Dem widerspricht ISU-Chefarzt Harm Kuipers, der am 7. Februar bei der WM in Hamar die DESG-Teamleitung über die Blutwerte informiert hatte. Der Medizinprofessor von der Universität Maastricht sagte der SZ, er habe die Deutschen auf Werte hingewiesen, "die möglicherweise im Gegensatz zum Antidopingcode stehen - und dass der Grund dafür Krankheit oder Manipulation sein könnte". Die Disziplinarkommission der ISU zeigte sich in der Urteilsbegründung jedenfalls "überrascht", dass Pechstein bis eine Woche vor der Anhörung keinen Versuch unternommen hatte, ihre erhöhten Werte medizinisch zu erklären.
In ISU-Kreisen heißt es, Pechsteins Vorwurf mangelnder Information werde im Urteil selbst als Manöver entlarvt. Dort heißt es, die Beklagte und die DESG hätten durchaus "zahlreiche andere mögliche Ursachen angeführt, darunter: Angeborene Blutkrankheit, körperlicher Stress, Grippe oder andere Infekte, Nasensprays, Vitaminpräparate" sowie ein Dutzend weitere Punkte. Medizinisch argumentiert hätten auch die Parteigutachter.
Unerklärlich wirkt vor dem Hintergrund, dass Pechsteins Partei nicht Gebrauch von dem Angebot der Kammer machte, "innerhalb eines angemessenen Zeitraums" den ärztlichen Nachweis zu erbringen - und in dieser Zeit sogar wieder "trainieren und wettkämpfen zu können". Pechstein habe dies "nach einer privaten Konsultation" mit der DESG ausgeschlagen und ein Urteil verlangt.
Die ISU schweigt vorerst zu Vorwürfen, die DESG-Chef Gerd Heinze im ZDF-Sportstudio erhoben hatte. Demnach habe der Weltverband einen unsauberen Deal angeboten: Das Verfahren, so soll ISU-Chefjurist Bubnik offeriert haben, werde abgewendet, wenn die Athletin die Karriere beende.

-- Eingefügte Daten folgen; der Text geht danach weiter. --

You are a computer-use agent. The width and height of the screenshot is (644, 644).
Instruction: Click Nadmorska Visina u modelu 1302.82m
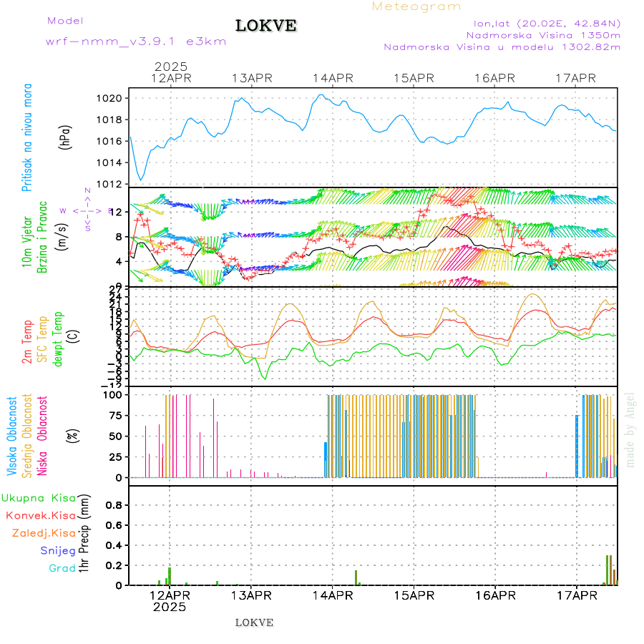click(x=502, y=47)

Und schon in Hamar, behauptet Pechstein, sei ein Kuhhandel vereinbart worden: "Wenn du dich krank meldest, werden wir die Öffentlichkeit nicht informieren. Und die ganze Angelegenheit kann in aller Ruhe geklärt werden", habe es da geheißen. Dazu Kuipers: "Ein Kuhhandel stimmt absolut nicht. Wenn das wahr wäre - weshalb haben wir dann jetzt einen Fall?"
Dokumente und Abläufe sprechen bisher für die Version der ISU - die ein enormes Schadensrisiko auf sich lädt, indem sie hier erstmals eine Verurteilung aufgrund der neuen Blutprofil-Regel der Weltantidopingagentur Wada traf. In die Kuhhandel-Version der deutschen Seite passt auch nicht, dass die Klage des Weltverbands schon am 5. März bei der ISU-Kammer einging.
Letzten Ausschlag für den Schritt gab der Abgleich der hohen Retikulozyten-Anteile Pechsteins vom 6./7. Februar (bis 3,54 Prozent) mit denen eines Trainingstests bei ihr elf Tage später: Da war der Wert bereits mehr als zwei Prozentpunkte runtergegangen. Experten geben den Retikulozyten-Normalwert Gesunder mit 0,5 bis 1,5 an.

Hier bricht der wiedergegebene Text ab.